Driven by the conviction that “art is continual research,” Italian polymath Bruno Munari (1907 – 1998) adopted a stance towards art and invention that seemed both cantankerous and endlessly joyful. Dubbed “one of the most autonomous and extraordinary figures of the last century” by curator Alberto Salvadori, Munari worked across disciplines with little regard for convention. His fluid approach led to forays through photography and design, Xerography, collage, sculpture, artist and children’s books, writing, political performance, and pedagogy. Among his myriad influences were Dadaism; Surrealism; Italian Futurism, and the Bauhaus — but he was disciple to none.

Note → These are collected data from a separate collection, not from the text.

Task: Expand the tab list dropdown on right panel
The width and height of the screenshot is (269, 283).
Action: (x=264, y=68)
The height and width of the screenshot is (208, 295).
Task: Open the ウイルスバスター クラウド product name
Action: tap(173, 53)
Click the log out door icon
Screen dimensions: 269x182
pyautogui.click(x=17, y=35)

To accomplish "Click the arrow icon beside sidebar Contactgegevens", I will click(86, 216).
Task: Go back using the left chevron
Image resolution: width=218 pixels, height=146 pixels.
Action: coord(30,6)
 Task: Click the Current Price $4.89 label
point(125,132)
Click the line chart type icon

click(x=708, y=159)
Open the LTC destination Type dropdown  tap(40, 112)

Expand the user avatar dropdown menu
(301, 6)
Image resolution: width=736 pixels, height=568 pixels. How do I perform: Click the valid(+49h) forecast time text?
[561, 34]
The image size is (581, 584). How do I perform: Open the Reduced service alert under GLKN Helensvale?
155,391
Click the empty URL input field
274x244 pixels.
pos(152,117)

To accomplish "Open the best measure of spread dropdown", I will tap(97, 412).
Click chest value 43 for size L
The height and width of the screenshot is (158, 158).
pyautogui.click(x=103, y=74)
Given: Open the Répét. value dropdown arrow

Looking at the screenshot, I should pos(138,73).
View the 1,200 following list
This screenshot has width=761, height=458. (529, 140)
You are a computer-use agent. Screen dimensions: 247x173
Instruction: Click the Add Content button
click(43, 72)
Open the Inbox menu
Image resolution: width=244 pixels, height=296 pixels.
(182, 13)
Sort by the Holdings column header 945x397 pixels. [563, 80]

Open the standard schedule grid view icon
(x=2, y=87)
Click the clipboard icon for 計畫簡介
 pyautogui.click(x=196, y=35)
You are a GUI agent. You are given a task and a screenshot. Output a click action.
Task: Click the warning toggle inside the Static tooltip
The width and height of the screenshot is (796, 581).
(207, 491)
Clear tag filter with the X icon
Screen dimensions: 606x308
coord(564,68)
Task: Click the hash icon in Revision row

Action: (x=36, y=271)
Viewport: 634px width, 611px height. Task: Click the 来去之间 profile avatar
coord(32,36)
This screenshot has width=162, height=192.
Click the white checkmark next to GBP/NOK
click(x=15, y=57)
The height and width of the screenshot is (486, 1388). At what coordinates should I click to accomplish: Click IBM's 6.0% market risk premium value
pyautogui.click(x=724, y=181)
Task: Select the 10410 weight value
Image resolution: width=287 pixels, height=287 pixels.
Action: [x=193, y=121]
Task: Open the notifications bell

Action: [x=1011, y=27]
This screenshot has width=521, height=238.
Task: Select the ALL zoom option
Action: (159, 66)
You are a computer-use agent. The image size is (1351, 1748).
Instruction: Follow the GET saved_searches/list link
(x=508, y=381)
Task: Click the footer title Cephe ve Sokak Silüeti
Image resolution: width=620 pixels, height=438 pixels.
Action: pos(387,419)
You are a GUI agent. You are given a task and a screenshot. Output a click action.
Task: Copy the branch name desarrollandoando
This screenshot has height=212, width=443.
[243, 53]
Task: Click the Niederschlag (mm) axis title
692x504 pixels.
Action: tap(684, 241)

Exemplifying Munari’s serious playfulness are his Macchina inutili, or “useless machines,” sculptural works put forth to counter daily drudgery and mechanized routine. “The motion of a useless machine,” Munari wrote, “must be the heart of the construction, the vital point.” Munari designed this iteration, produced in an edition of 250 over a span of 14 years by Galleria Sincron, to hang from the ceiling and be gazed upon while interacting with its surroundings. “[Useless machines] find their motors in natural phenomena,” Munari explained, “such as air currents, changes of temperature, humidity, light and shadow, etc., assuming a living aspect.” In imbuing his machine (even a so-called useless one) with a life of its own, Munari used an economy of materials to gently prod at the very nature of beauty, form, and function.

Bruno Munari

A prolific artist, writer, inventor, architect, illustrator, and titan of design, Bruno Munari is known as one of the greatest protagonists of 20th century art, design, and graphics. Born in Milan, he spent much of his childhood and teenage years in the quaint and rural town of Badia Polesine; this exposure to both city and country life would later become fundamental in the development of his aesthetic. In 1927 at the age of 20, Munari became involved with the Futurist movement, embarking on an over seven-decade-long career which would leave an indelible imprint on the design world.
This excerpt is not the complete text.